A merchant acquirer is a type of bank or financial institution that processes card payments on behalf of businesses. It’s your merchant acquirer that, once a customer has entered their card details, sends those details on to the card scheme and issuing bank for authorization, and then ensures that the correct customer funds are settled in your business bank account.   

As you can see, merchant acquirers are indispensable, and the above description barely scratches the surface of the vital role they play in the online payment process. 

In this article, we explain exactly what merchant acquirers are and how they work, how they differ from payment processors and issuers, and how to choose an acquirer that helps your business grow. 

What is a merchant acquirer?

Also known as the acquiring bank or merchant bank, the acquirer is a financial institution that handles a merchant’s account so that they can accept credit or debit card payments. Essentially, it is a financial services provider that acts on behalf of merchants.

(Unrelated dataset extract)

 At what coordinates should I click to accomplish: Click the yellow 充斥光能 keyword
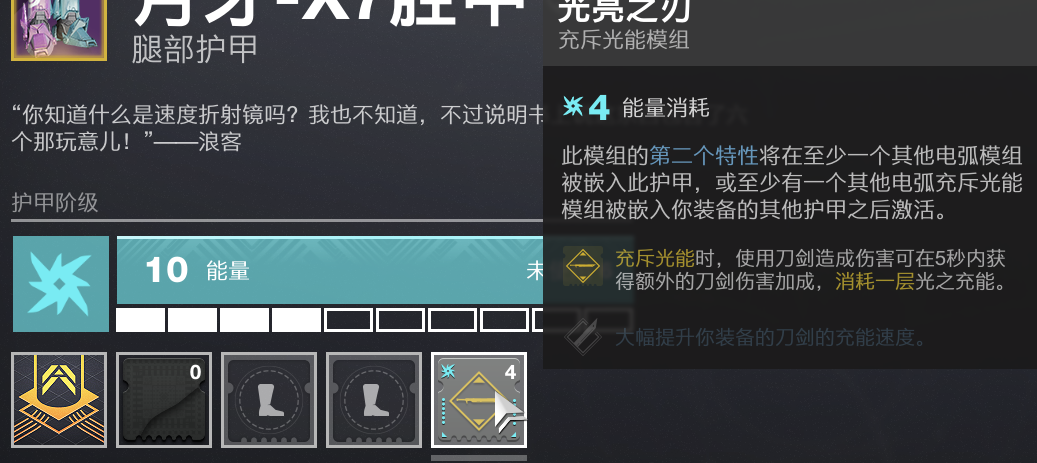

The acquirer will settle card transactions into a merchant’s account. In some cases, the payment processor and the acquirer are one and the same. Importantly, the acquirer must be licensed by financial regulators and card schemes. Businesses engage the services of a merchant acquirer because the payment process must adhere to strict data protection rules and regulations (such as PCI DSS).

What does a merchant acquirer do?

A merchant acquirer will have a license that permits it to perform certain actions, such as issuing business accounts. A merchant acquirer will also assess fees to the merchant on behalf of the issuers and processors, secure funds from the cardholder’s issuing bank and deposit these into the merchant’s account, and monitor merchant risk and regulations.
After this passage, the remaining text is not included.